■ Exercice ■
Répondez brièvement à ces questions sur le texte consacré à l'assurance automobile.
1. À quelle date la Cour de justice de l'Union européenne a-t-elle rendu l'arrêt Matmut ?
2. Qui conduisait le véhicule lors de l'accident du 1er août 2013 ?
3. Quelle cour d'appel a statué par arrêt du 22 février 2023 ?

Assurance automobile : l’inopposabilité de la nullité du contrat s’étend à la victime par ricochet
La nullité prévue par l’article L. 113-8 du code des assurances est inopposable au souscripteur du contrat d’assurance et auteur de la fausse déclaration intentionnelle, s’il est également victime par ricochet, sous réserve de l’abus de droit tel que défini par la Cour de justice de l’Union européenne.
Seulement quelques mois après l’arrêt Matmut de la Cour de justice de l’Union européenne du 19 septembre 2024 relatif à l’opposabilité de la nullité du contrat d’assurance pour fausse déclaration intentionnelle en assurance de responsabilité automobile obligatoire (CJUE 19 sept. 2024, aff. C-236/23, Dalloz actualité, 18 oct. 2024, obs. V. Roulet), la Cour de cassation donne une nouvelle illustration de la portée de l’article L. 113-8 du code des assurances en la matière.
Dans cette affaire, un accident de la circulation s’est produit le 1er août 2013, impliquant uniquement la conductrice, qui a causé de graves blessures à ses enfants mineurs, passagers du véhicule, étant précisé que le véhicule concerné avait été assuré par son époux. L’assureur a dénié sa garantie en soulevant la nullité du contrat d’assurance fondée sur l’article L. 113-8 du code des assurances, au motif que le souscripteur n’avait pas déclaré son épouse comme conductrice principale secondaire et qu’il avait transmis un relevé d’information sans sinistre qui s’est avéré falsifié. Par arrêt du 22 février 2023, la Cour d’appel d’Agen a retenu la nullité du contrat d’assurance et l’a jugée inopposable aux passagers victimes. Elle a en revanche estimé que la nullité était opposable au souscripteur du contrat ainsi qu’à la CPAM et au Fonds de garantie des assurances obligatoires de dommages (FGAO). Le preneur d’assurance, père des enfants mineurs et victime par ricochet, ainsi que le Fonds de garantie et la CPAM forment un pourvoi en cassation.

■ Données fournies ■
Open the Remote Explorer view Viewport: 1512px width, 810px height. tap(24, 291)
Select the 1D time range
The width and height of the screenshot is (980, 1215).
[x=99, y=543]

■ Réponse ■
1. Le 19 septembre 2024.
2. La conductrice, épouse du souscripteur du contrat.
3. La Cour d'appel d'Agen.